This custom tool can be used both as a tool and as the command Pline[ <Point>, <Point> ] in the Input bar. In addition, the custom tool can be saved to your computer as GGT file and then imported into other GeoGebra files. To do this, select Tools/Manage Tools, then select Save As and press Save. Then open a new GeoGebra file and use File/Open to import the GGT file. Be sure to do this prior to beginning the hyperbolic circle construction, since this approach hides all of the details of construction of the hyperbolic line tool and allows you to focus on constructing the hyperbolic circle. This works since all of the details of the construction are contained in the GGT file and they are not displayed in the Algebra window.

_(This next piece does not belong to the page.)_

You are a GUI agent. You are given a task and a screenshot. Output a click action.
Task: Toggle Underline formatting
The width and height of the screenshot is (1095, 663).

  1. Hyperbolic circle tool
Hyperbolic circles in the Poincaré disk model are also Euclidean circles but in general the hyperbolic center is not the same as the Euclidean center. The key to constructing a hyperbolic circle with center at points A and passing through point B is to locate its Euclidean center C and then construct a Euclidean circle with center C passing through B. The construction of the hyperbolic circle is broken into three cases depending on whether or not A = O and whether or not the A and B are collinear with O.
  1. Hyperbolic center at the origin
If A = O, then by Theorem 4 the Euclidean center of the circle is also at O and the hyperbolic circle can be constructed using a Euclidean circle centered at O and passing through B . Begin the construction by creating γ and two points inside γ.